Exercise instructions =
Your reply should be made up of every line in the records below that holds the string "computer".
---- Records to use
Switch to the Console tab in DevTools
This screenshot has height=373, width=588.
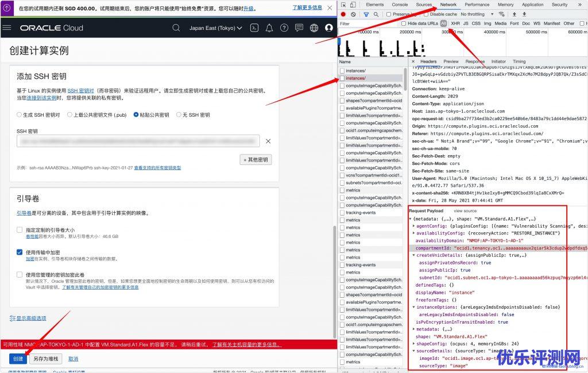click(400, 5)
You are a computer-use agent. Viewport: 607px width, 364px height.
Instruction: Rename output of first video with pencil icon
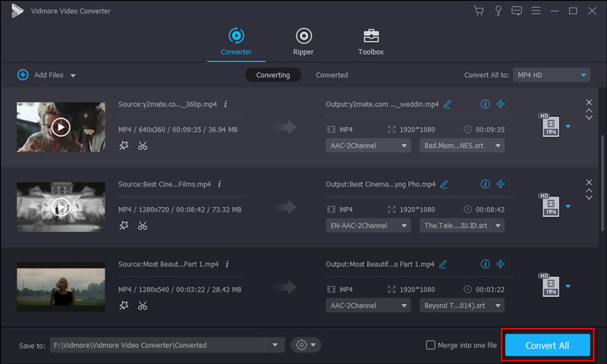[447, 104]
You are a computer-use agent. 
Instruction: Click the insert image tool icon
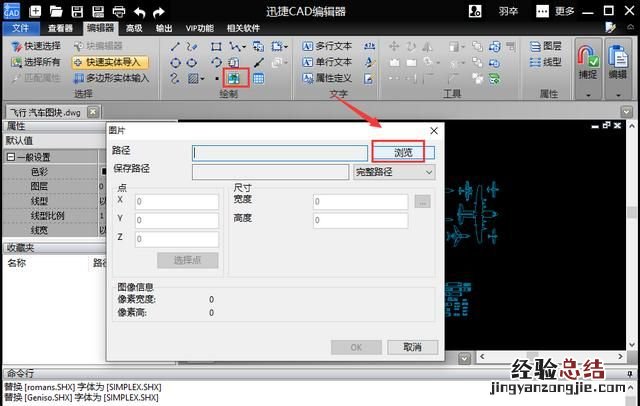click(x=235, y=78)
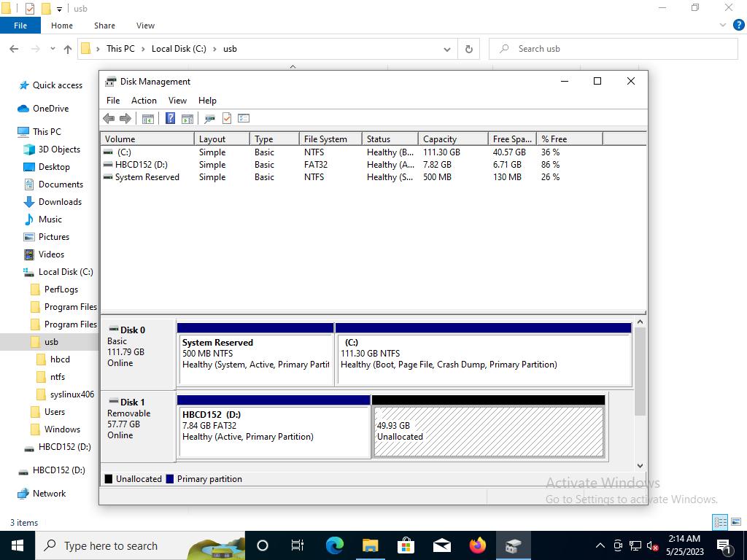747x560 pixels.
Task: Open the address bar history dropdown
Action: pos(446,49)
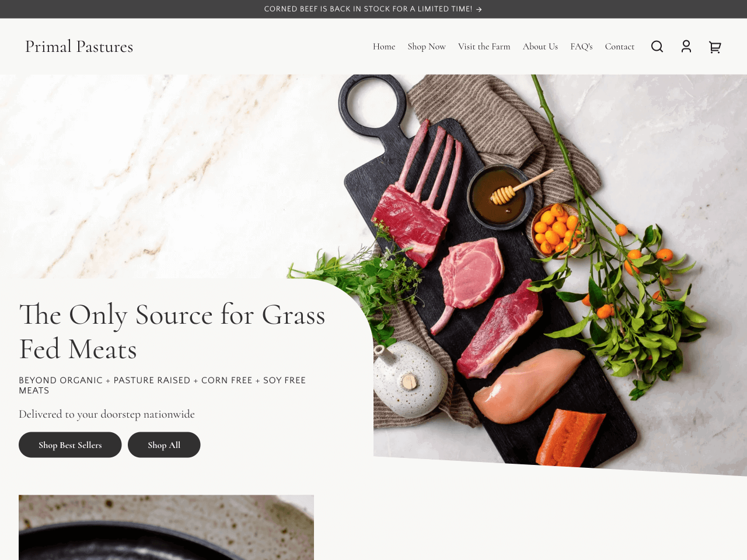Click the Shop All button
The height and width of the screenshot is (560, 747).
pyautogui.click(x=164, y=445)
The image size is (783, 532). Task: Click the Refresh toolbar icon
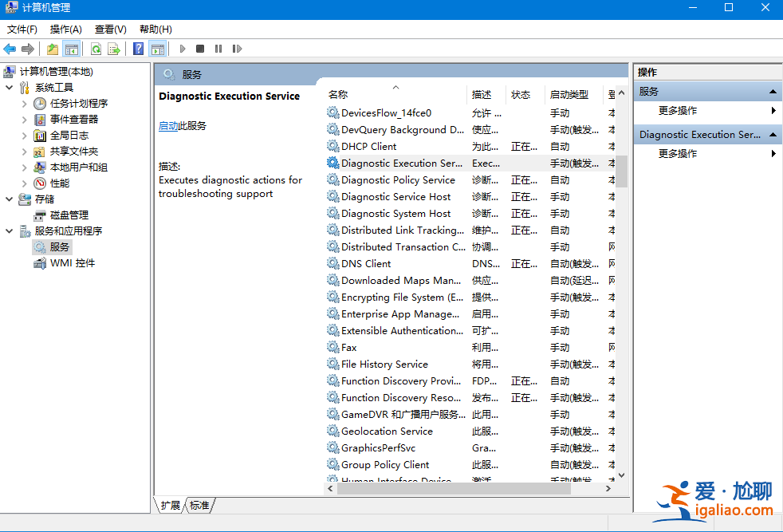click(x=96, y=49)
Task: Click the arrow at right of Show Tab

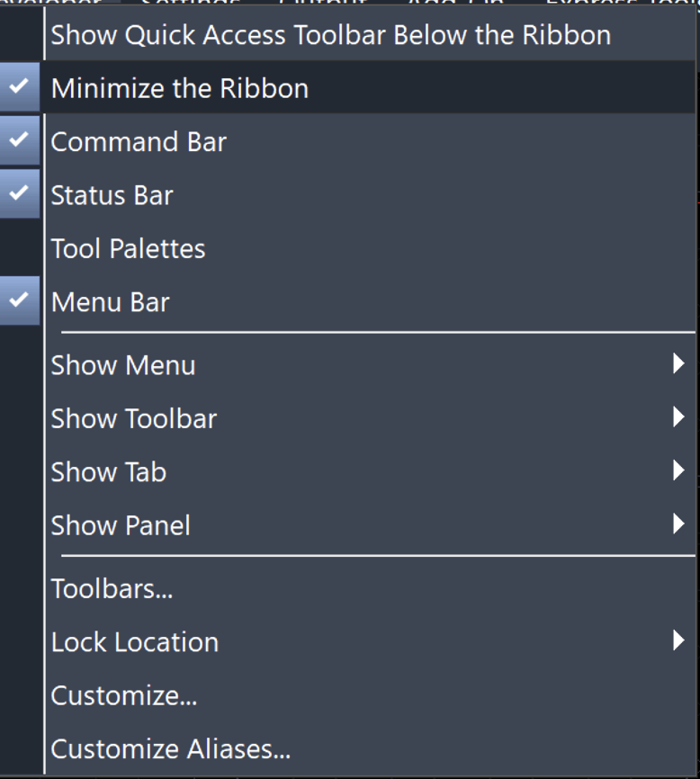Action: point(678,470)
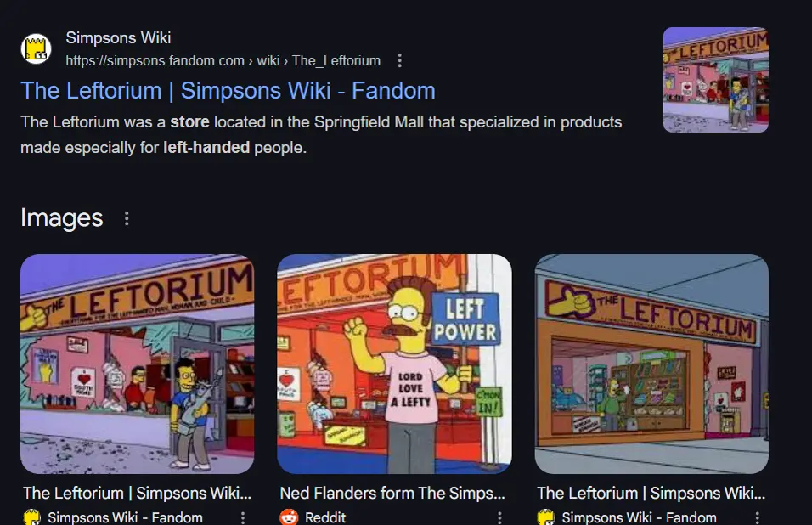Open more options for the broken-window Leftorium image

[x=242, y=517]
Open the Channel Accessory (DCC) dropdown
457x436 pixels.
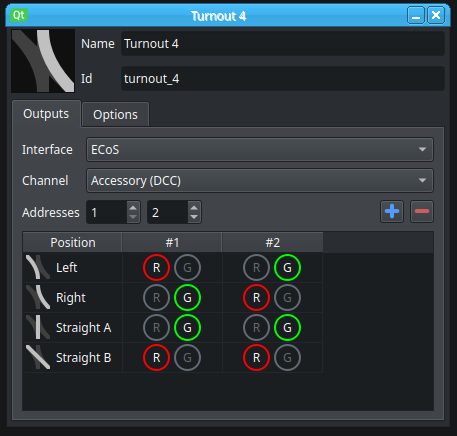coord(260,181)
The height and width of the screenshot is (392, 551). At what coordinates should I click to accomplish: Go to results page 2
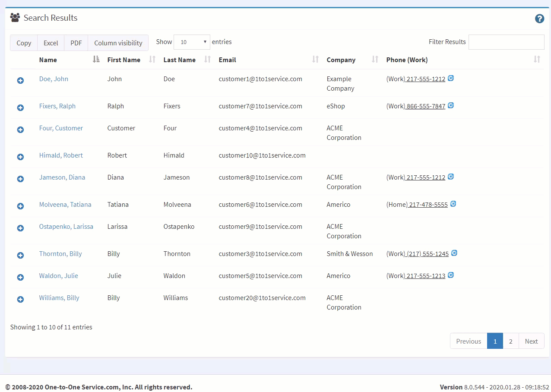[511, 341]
--------
---- Records to use
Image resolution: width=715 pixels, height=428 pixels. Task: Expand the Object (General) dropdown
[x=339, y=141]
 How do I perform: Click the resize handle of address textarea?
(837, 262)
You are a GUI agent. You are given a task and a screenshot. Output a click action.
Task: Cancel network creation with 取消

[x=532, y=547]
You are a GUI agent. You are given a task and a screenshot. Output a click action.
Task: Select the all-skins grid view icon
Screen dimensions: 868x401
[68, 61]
--------
---- Records to use
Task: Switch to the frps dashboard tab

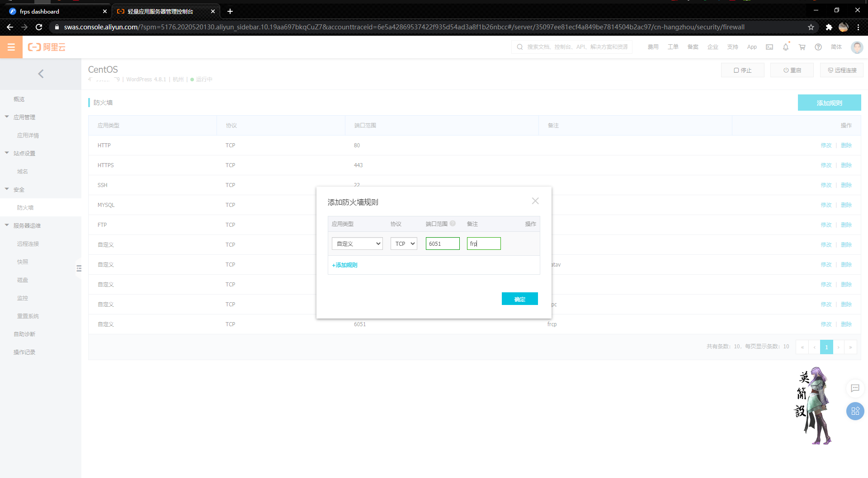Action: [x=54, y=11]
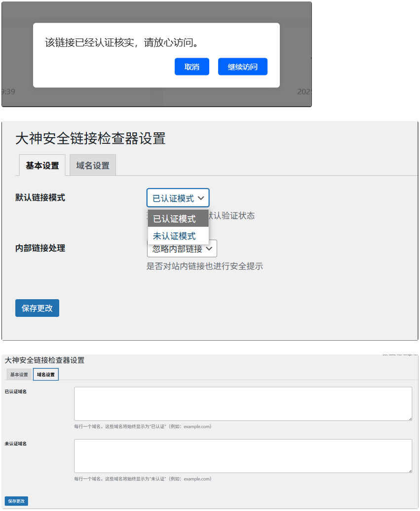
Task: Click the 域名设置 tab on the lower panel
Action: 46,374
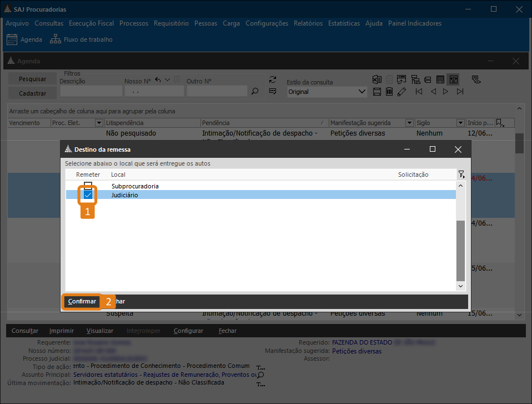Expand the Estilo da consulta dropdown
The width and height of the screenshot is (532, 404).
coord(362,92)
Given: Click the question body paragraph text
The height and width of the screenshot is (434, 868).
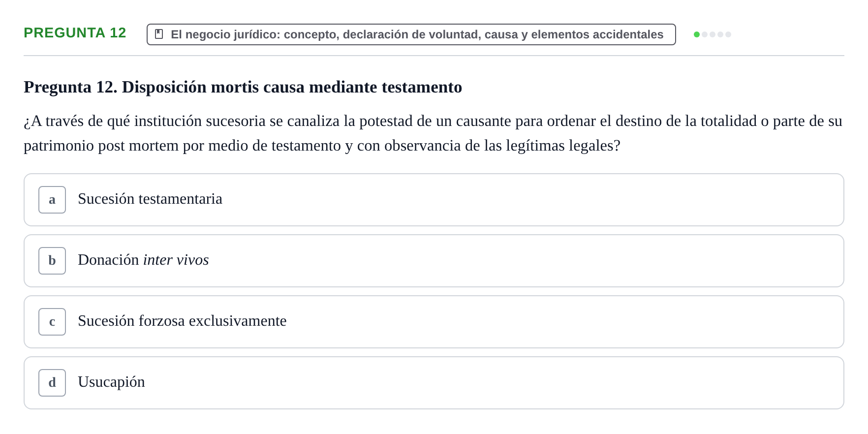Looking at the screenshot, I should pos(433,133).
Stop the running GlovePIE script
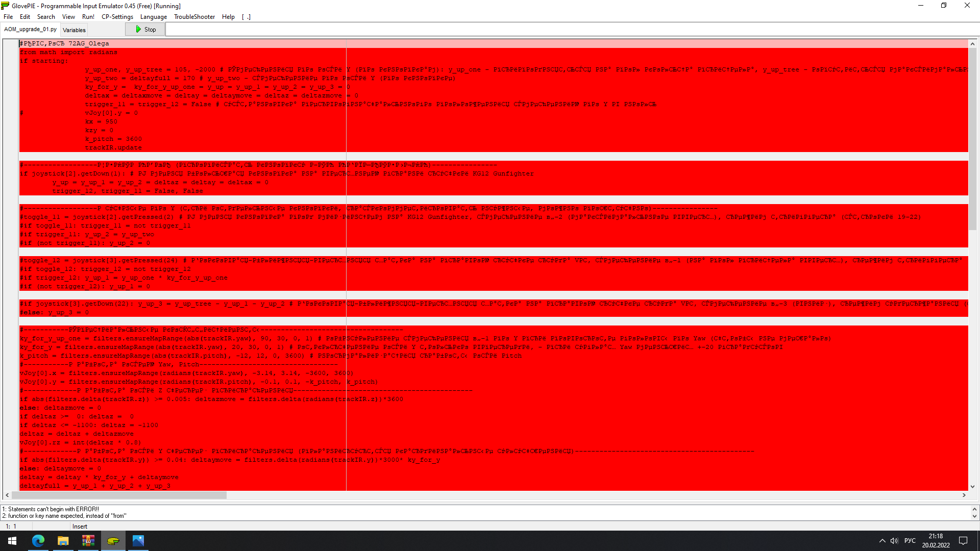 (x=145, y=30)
--------
Solution for this task =
You are a computer-use agent. Viewport: 607px width, 364px height.
You are a computer-use agent. 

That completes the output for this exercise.